The airman appealed the ALJ's decision and the Board remanded the case back to the ALJ for more detailed findings on certain issues. The ALJ obliged, and issued an order again affirming the findings of violations, but providing further explanation regarding most of the issues with which the Board was concerned. The airman then appealed the ALJ's order on remand back to the Board.

On appeal, the airman argued that the ALJ erred in determining the helicopter was not properly registered at the time of the accident. He also contended that the ALJ improperly concluded he was responsible for operating the helicopter when it was in an unairworthy condition because the prior owner had, in fact, completed a condition inspection before the accident and he had reasonably relied upon the prior owner's verbal statements to that effect.

With respect to the registration issue, the Board first noted that the ALJ had not addressed its question concerning the paperwork required to register an aircraft pursuant to FAR 47.3(b). However, rather than remanding to the ALJ a second time, the Board relied upon the ALJ's credibility finding in favor of the two FAA inspectors who testified at the hearing to support the Board's own conclusion regarding the documentation required under FAR 47.3(b).
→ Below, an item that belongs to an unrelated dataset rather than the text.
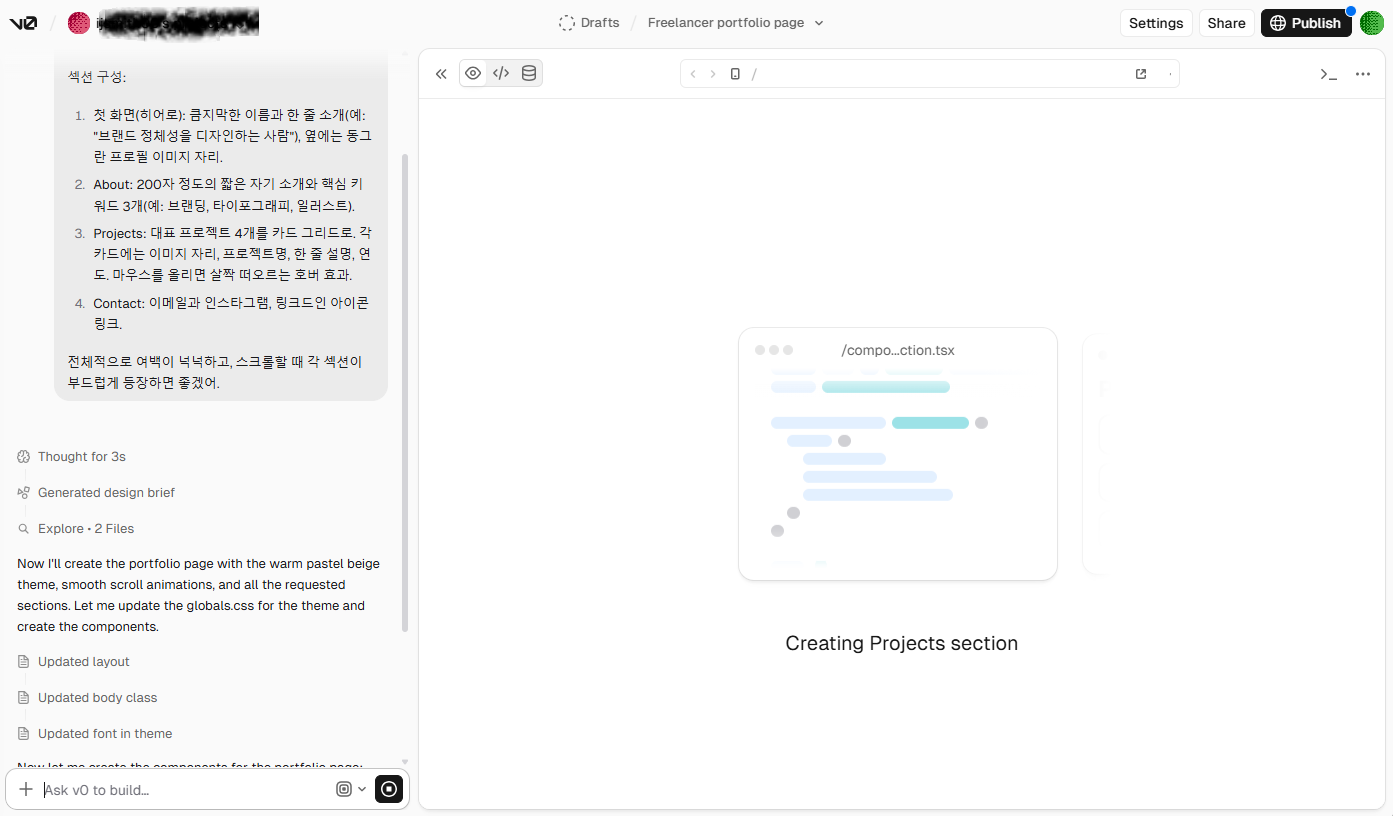Switch to the Preview eye view
Image resolution: width=1393 pixels, height=816 pixels.
click(x=473, y=74)
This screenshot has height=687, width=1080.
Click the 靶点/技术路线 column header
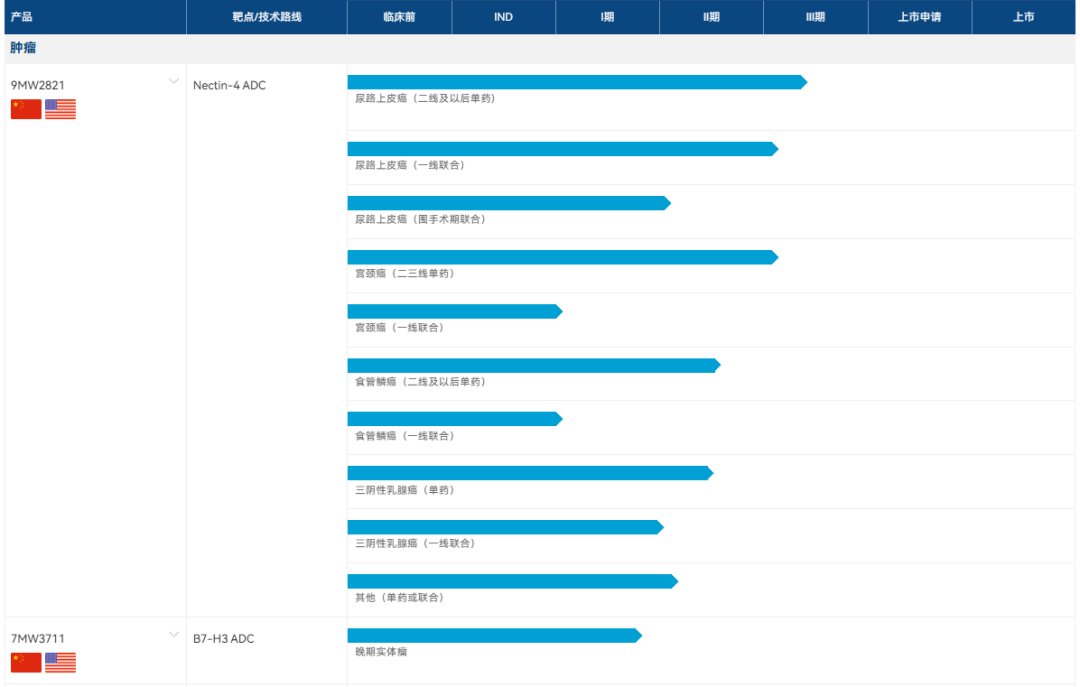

Since one of the inspectors opined the helicopter was not registered to the airman until he sent the registration to the FAA, sometime after the accident, the Board considered that opinion to be an interpretation of FAR 47.3(b) to which it must defer. When it combined that interpretation with the inspector's testimony, which the ALJ found more credible and to which the Board also had to defer, the Board agreed that the pink copy of the application for registration needed to be present in the aircraft on the date of the accident in order for the airman to have complied with the requirements of FAR 47.3(b). As a result, based upon the inspector's testimony that the pink slip was not in the cockpit at the time of the accident, the Board concluded that the helicopter had not been properly registered.
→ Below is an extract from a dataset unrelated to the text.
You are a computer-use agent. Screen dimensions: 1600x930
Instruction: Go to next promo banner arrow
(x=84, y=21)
With respect to the airworthiness issue, the Board rejected the airman's defense based upon the doctrine of reasonable reliance. Since the prior owner was neither the airman's copilot nor crew member, as required by that defense, the airman, as owner and operator of the helicopter, had a duty to ensure that the helicopter complied with its type certificate and was in a safe condition for operation.
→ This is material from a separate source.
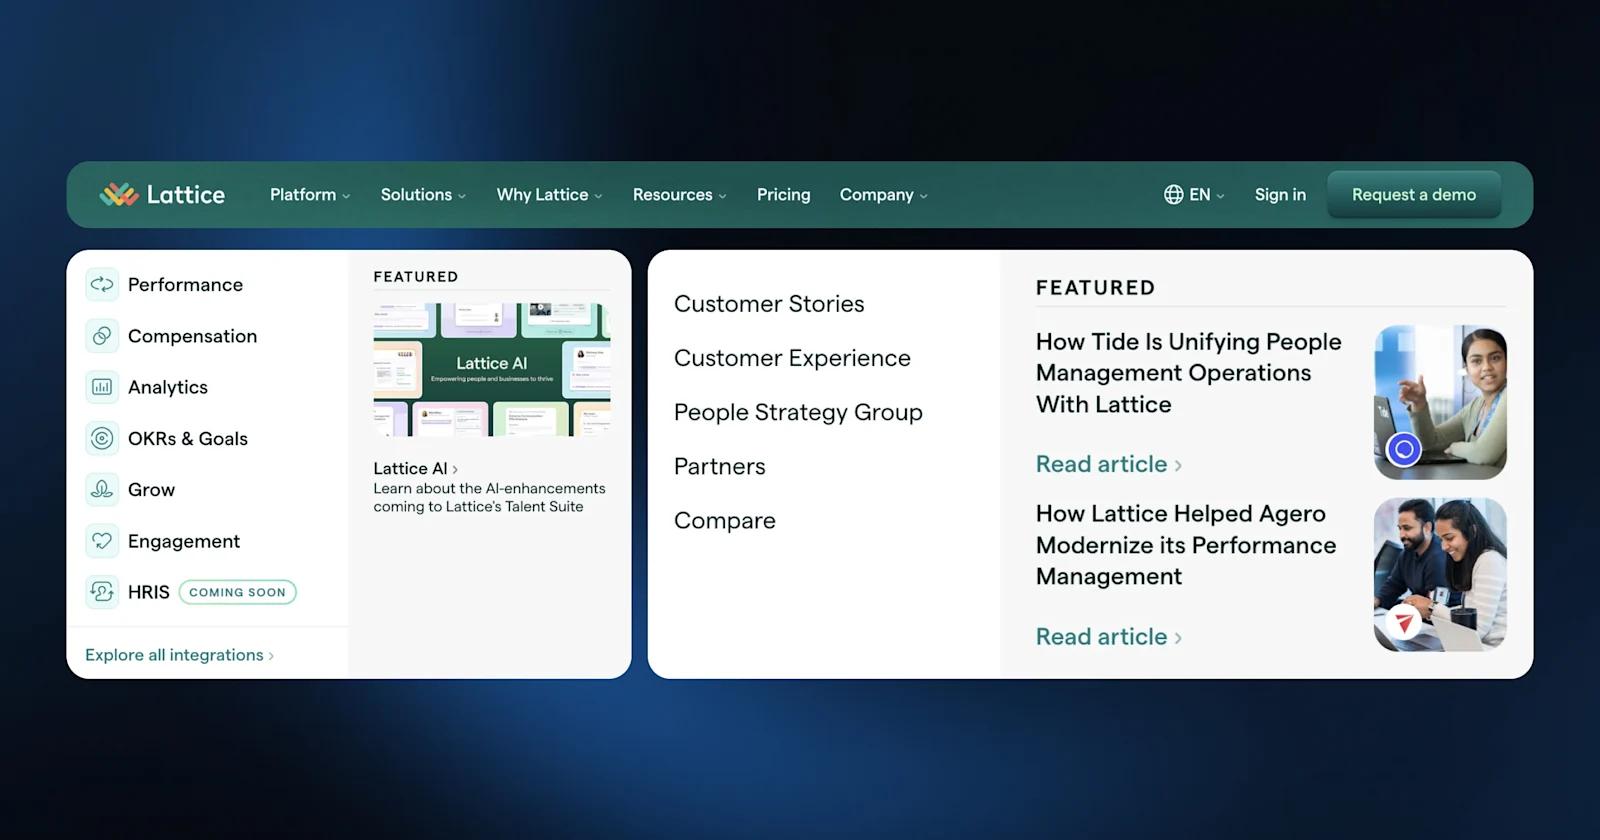Click the Compensation icon
This screenshot has height=840, width=1600.
coord(102,336)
The Board found that the airman could have "reviewed the maintenance log and compared it with the requirements of the experimental operating limitations applicable to the aircraft, which explicitly provide the language necessary to indicate the aircraft underwent a satisfactory condition inspection." If he had done so, the Board reasoned, he would have discovered that the prior owner had not used the language to properly document a condition inspection. The Board concluded that the airman's reliance upon the prior owner's statements that the helicopter was airworthy was not reasonable under the circumstances and did not excuse his violations of FARs 91.403(a) and 91.13(a).

Conclusion

This decision highlights the responsibility pilots have for confirming the airworthiness of their aircraft before they fly. If pilots, or aircraft buyers, are going to trust representations by others, as the airman did in this case, they will also need to take reasonable steps to confirm those representations. Similarly, aircraft owners need to comply with the requirements of the aircraft registration regulations on a timely basis to ensure proper registration of their aircraft while they are flying. Although the requirements are simple and straightforward, they need to be met to avoid the consequences suffered by the airman in this case.